Skip to main content
NIHPA Author Manuscripts logoLink to NIHPA Author Manuscripts
. Author manuscript; available in PMC: 2009 Jan 12.
Published in final edited form as: BJU Int. 2007 Dec 5;101(7):841–845. doi: 10.1111/j.1464-410X.2007.07348.x

Initial clinical experience with real-time transrectal ultrasonography-magnetic resonance imaging fusion-guided prostate biopsy

Anurag K Singh *, Jochen Kruecker *, Sheng Xu *, Neil Glossop , Peter Guion , Karen Ullman , Peter L Choyke §, Bradford J Wood
PMCID: PMC2621260  NIHMSID: NIHMS84847  PMID: 18070196

Abstract

OBJECTIVE

To evaluate the feasibility and utility of registration and fusion of real-time transrectal ultrasonography (TRUS) and previously acquired magnetic resonance imaging (MRI) to guide prostate biopsies.

PATIENTS AND METHODS

Two National Cancer Institute trials allowed MRI-guided (with or with no US fusion) prostate biopsies during placement of fiducial markers. Fiducial markers were used to guide patient set-up for daily external beam radiation therapy. The eligible patients had biopsy-confirmed prostate cancer that was visible on MRI. A high-field (3T) MRI was performed with an endorectal coil in place. After moving to an US suite, the patient then underwent TRUS to visualize the prostate. The US transducer was equipped with a commercial needle guide and custom modified with two embedded miniature orthogonal five-degrees of freedom sensors to enable spatial tracking and registration with MR images in six degrees of freedom. The MRI sequence of choice was registered manually to the US using custom software for real-time navigation and feedback. The interface displayed the actual and projected needle pathways superimposed upon the real-time US blended with the prior MR images, with position data updating in real time at 10 frames per second. The registered MRI information blended to the real-time US was available to the physician who performed targeted biopsies of highly suspicious areas.

RESULTS

Five patients underwent limited focal biopsy and fiducial marker placement with real-time TRUS-MRI fusion. The Gleason scores at the time of enrolment on study were 8, 7, 9, 9, and 6. Of the 11 targeted biopsies, eight showed prostate cancer. Positive biopsies were found in all patients. The entire TRUS procedure, with fusion, took ≈10 min.

**DATASET**
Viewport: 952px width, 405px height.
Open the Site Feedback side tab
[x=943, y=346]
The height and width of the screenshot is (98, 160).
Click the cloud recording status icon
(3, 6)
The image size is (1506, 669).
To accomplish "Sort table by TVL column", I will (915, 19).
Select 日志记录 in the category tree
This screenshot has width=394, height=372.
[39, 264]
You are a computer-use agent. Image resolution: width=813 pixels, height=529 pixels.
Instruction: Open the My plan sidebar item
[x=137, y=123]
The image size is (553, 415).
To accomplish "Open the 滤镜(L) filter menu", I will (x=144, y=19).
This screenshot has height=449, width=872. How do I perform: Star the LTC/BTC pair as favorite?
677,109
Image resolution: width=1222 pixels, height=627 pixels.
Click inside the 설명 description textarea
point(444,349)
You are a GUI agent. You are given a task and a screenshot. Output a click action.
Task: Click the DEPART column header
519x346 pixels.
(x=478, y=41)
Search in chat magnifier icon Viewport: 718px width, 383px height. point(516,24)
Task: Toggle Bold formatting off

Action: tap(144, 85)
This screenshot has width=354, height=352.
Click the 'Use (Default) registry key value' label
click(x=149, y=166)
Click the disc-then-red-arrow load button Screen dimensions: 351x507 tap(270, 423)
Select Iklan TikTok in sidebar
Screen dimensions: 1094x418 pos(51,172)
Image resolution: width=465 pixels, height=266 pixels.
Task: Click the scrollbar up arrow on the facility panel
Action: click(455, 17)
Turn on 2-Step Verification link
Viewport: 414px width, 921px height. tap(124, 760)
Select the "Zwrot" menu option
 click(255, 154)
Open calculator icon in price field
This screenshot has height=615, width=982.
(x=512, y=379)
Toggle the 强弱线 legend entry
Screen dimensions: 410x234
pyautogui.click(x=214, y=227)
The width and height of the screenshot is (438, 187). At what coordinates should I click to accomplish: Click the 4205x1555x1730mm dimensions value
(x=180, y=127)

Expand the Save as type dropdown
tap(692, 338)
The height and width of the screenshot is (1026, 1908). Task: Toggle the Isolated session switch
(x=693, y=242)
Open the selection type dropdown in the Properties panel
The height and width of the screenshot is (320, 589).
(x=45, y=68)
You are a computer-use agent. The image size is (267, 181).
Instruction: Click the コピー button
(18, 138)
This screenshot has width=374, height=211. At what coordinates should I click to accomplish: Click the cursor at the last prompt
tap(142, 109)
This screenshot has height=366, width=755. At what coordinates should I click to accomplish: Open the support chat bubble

**TASK BRIEF**
Copy word for word the part of the prostate biopsy abstract from "Anurag K Singh" up to and including "guide prostate biopsies.".

**THE COMPLETED TASK**
Anurag K Singh *, Jochen Kruecker *, Sheng Xu *, Neil Glossop , Peter Guion , Karen Ullman , Peter L Choyke §, Bradford J Wood
PMCID: PMC2621260  NIHMSID: NIHMS84847  PMID: 18070196

Abstract

OBJECTIVE

To evaluate the feasibility and utility of registration and fusion of real-time transrectal ultrasonography (TRUS) and previously acquired magnetic resonance imaging (MRI) to guide prostate biopsies.